For the small minority of students who genuinely care, the protests offer an opportunity to join a cause they assume is morally righteous. For all participants, however, these walkouts rest on an incomplete — and often incorrect — understanding of what ICE actually does and who holds authority over immigration policy.

The collapse of civic education in K–12 schools has produced widespread confusion about how the federal government functions. Many students believe ICE writes immigration law rather than enforces statutes passed by Congress. Others assume a president can simply suspend laws at will, or that public outrage alone can override the legislative process and reshape federal policy.

What no one has taught my peers is that Congress — not ICE, and not the White House — writes immigration law. Every administration, including President Trump’s, is obligated to enforce the laws Congress passes.

This confusion among students is not a failure of intelligence. It reflects an education system that avoids political controversy at all costs. Teachers are warned not to “take sides,” administrators steer clear of any topic that might provoke backlash, and students grow up believing that discussing the law or governance is dangerous. Instead of learning how the government functions, students learn how to talk around it.

This silence shapes how my generation engages with politics. Only a few miles from my Long Island high school, Generation Z played a decisive role in electing a socialist mayor in America’s most capitalist city. Many of those voters were never taught about the historical consequences of socialism — the collapse of economies, the erosion of democratic institutions, and the human suffering that follows. Those lessons are treated as too political for classrooms. The result is a generation making political choices without understanding the ideas being supported.

Students are not avoiding dialogue because of apathy. They avoid it because schools have trained them to fear disagreement. When issues such as immigration, abortion, or Israel arise, classrooms go quiet — not from a lack of opinion, but from concern over social and academic consequences.

Before becoming a nationally syndicated columnist, I hesitated to speak openly in classrooms. I rewrote comments, withheld arguments, and waited for safer moments to share my views. Now, I voice those perspectives in front of millions of readers, fully aware of the consequences. But even with all the pushback, my openness has not only sharpened my passion for politics but produced an impact far greater than I ever anticipated.

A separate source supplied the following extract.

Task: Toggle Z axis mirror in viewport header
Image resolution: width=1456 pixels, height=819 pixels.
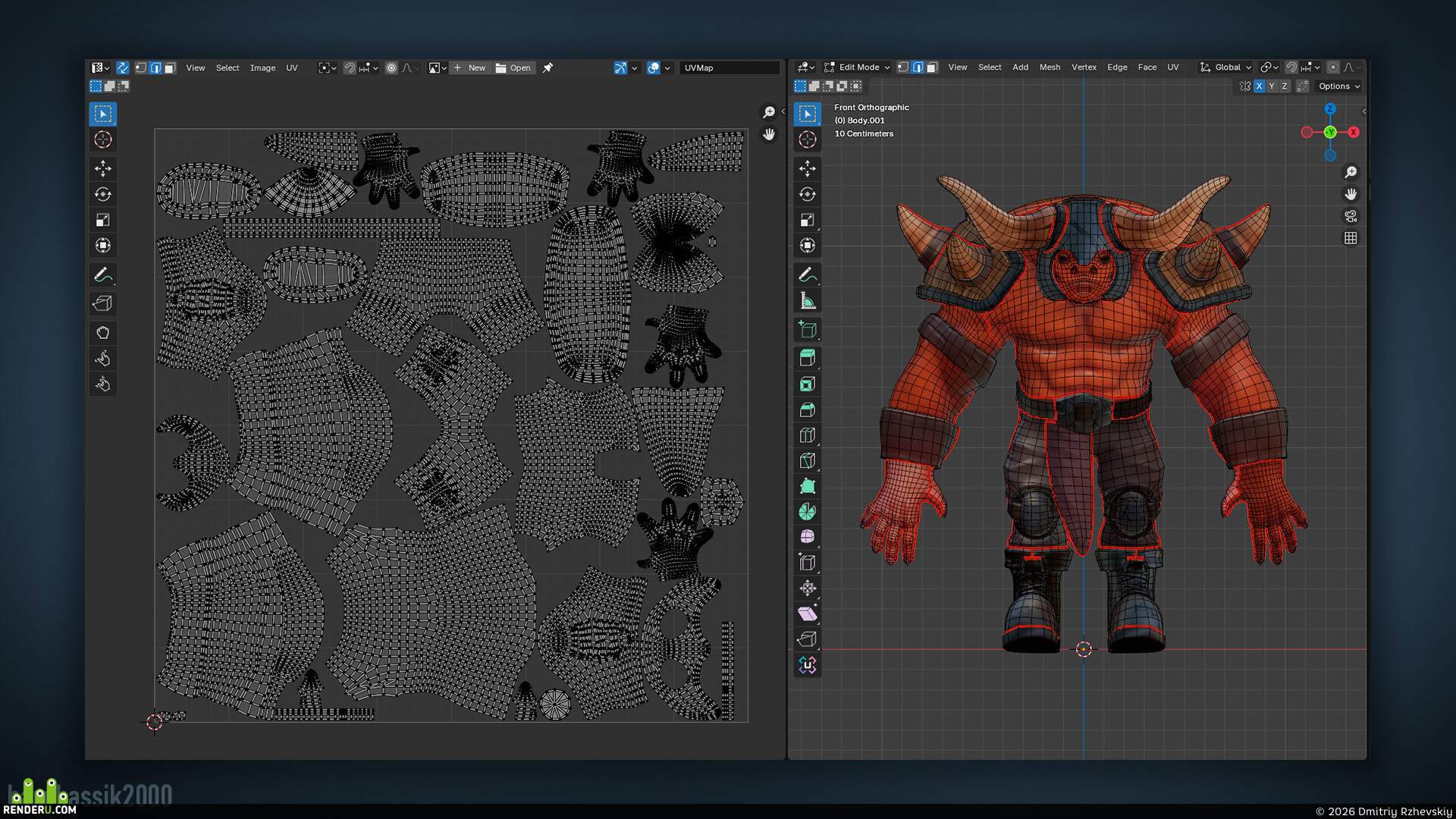Action: [x=1285, y=86]
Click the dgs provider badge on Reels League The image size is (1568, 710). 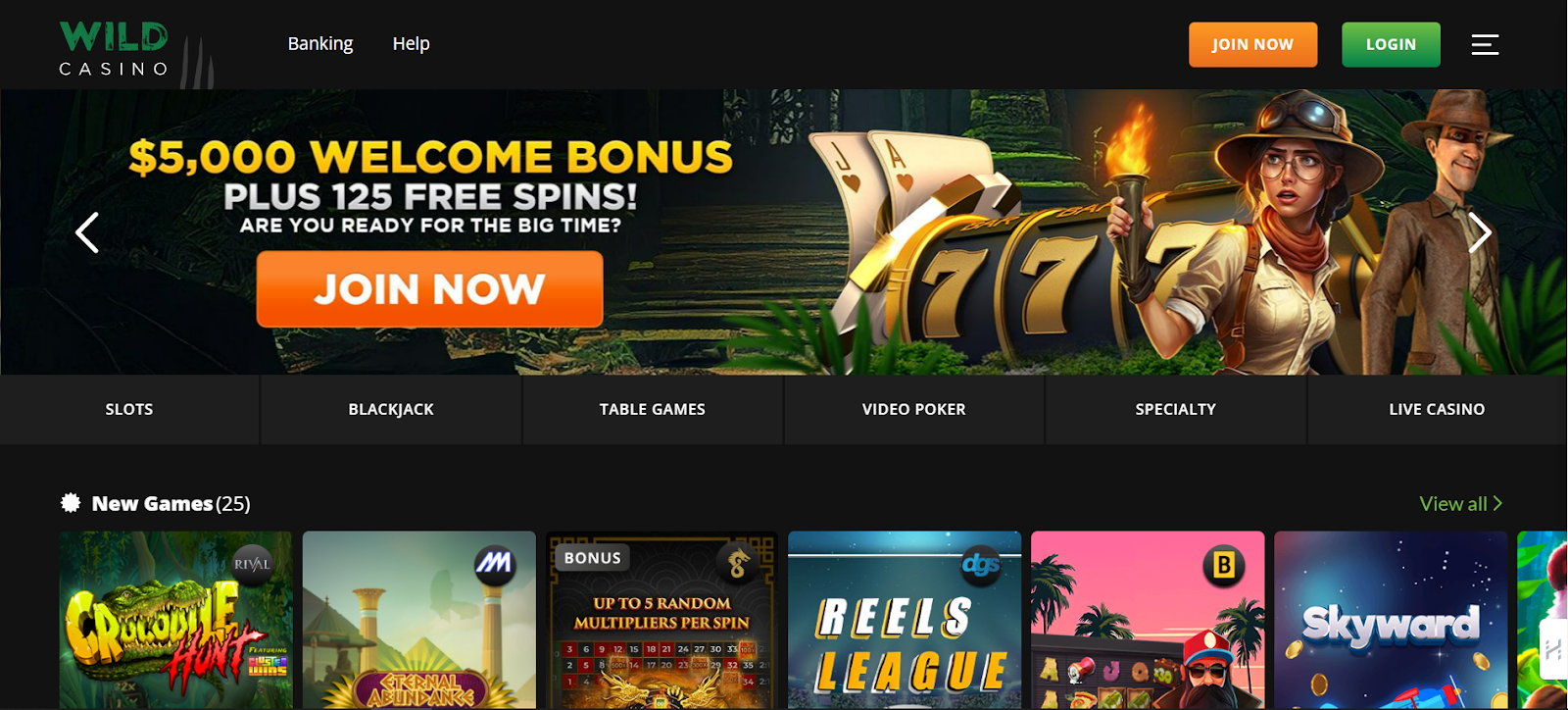click(981, 564)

The danger of silence becomes clear during moments like these walkouts. When students protest without understanding what they want to change or how change occurs, it reveals how unprepared they are for civic participation. Informed activism cannot exist without civic knowledge.

Restoring serious civic education remains the only path forward. Students should learn not only which policies exist, but why they exist. They should understand how Congress, the courts, and federal agencies interact. Schools should encourage substantive debate rather than discourage it. Avoiding discomfort leaves students unprepared for the responsibilities of citizenship — and for the world they are about to enter.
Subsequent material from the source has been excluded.